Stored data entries
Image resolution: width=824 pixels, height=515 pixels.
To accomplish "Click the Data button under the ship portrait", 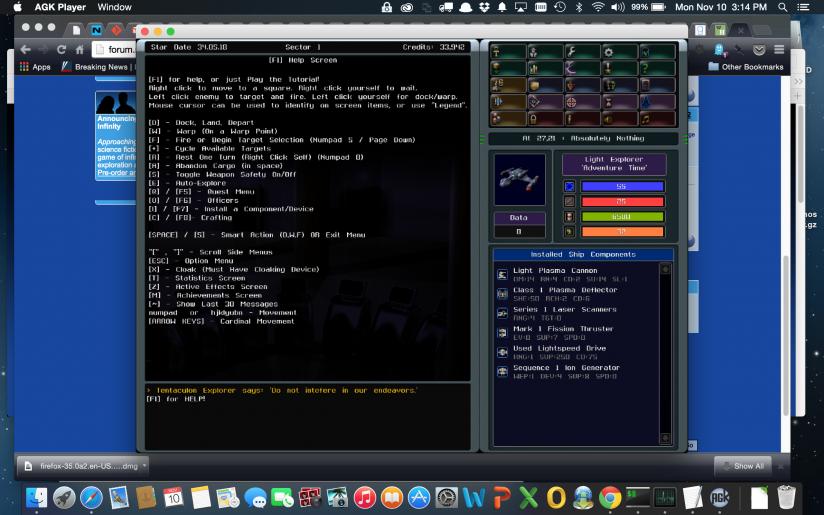I will pos(520,217).
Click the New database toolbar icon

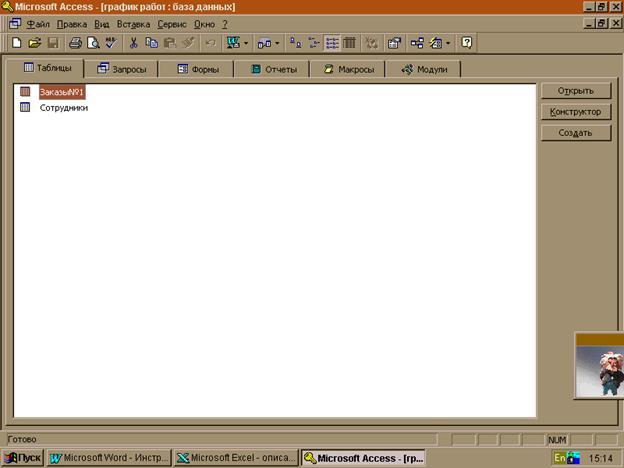click(x=16, y=43)
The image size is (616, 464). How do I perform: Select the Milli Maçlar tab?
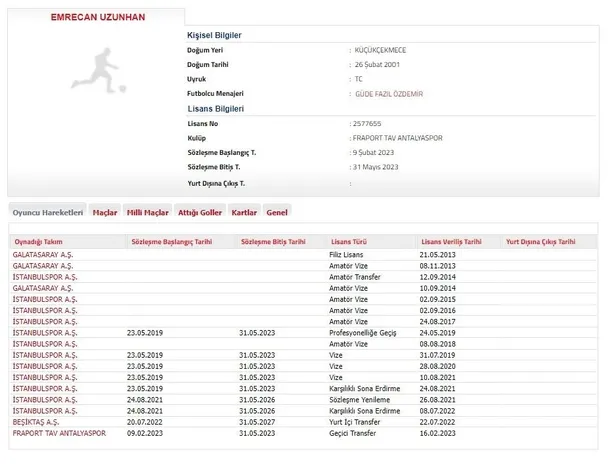(x=148, y=213)
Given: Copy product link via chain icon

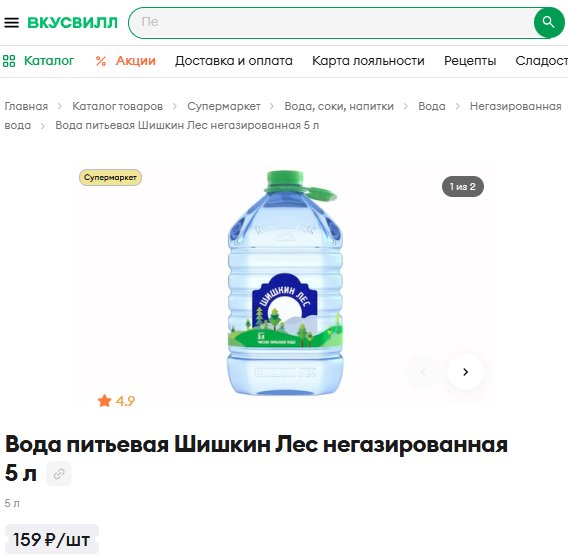Looking at the screenshot, I should [x=59, y=474].
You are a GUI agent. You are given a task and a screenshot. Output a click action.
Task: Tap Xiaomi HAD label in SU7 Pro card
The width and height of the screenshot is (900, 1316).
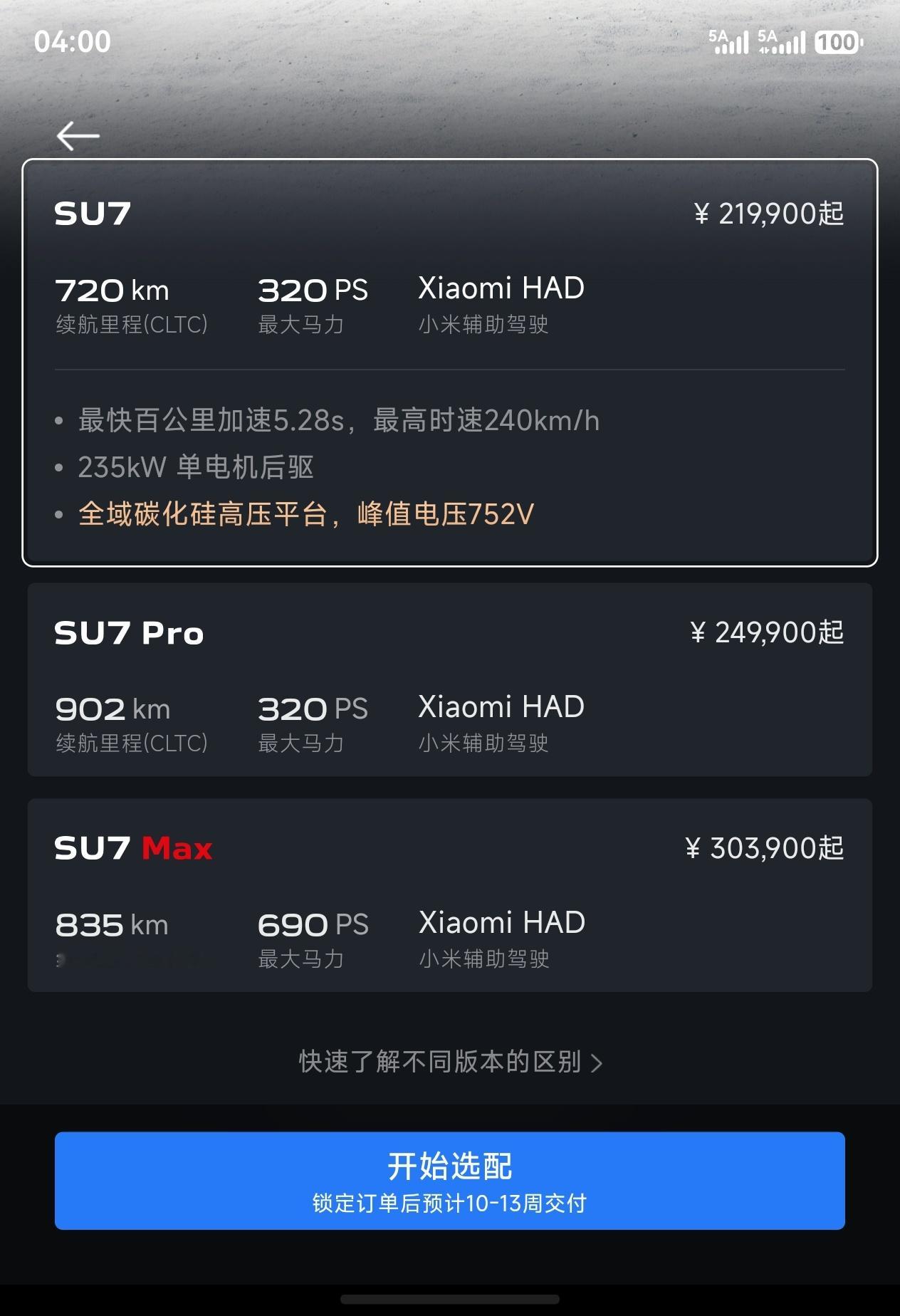501,707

**Your task**
From the records above, return exactly the lines running from the one that contains "Given: Copy product link via chain icon" down to the one that contains "Task: Tap Xiaomi HAD label in SU7 Pro card", both included, without any pictures.

**Reply**
Given: Copy product link via chain icon

Looking at the screenshot, I should [x=59, y=474].
You are a GUI agent. You are given a task and a screenshot. Output a click action.
Task: Tap Xiaomi HAD label in SU7 Pro card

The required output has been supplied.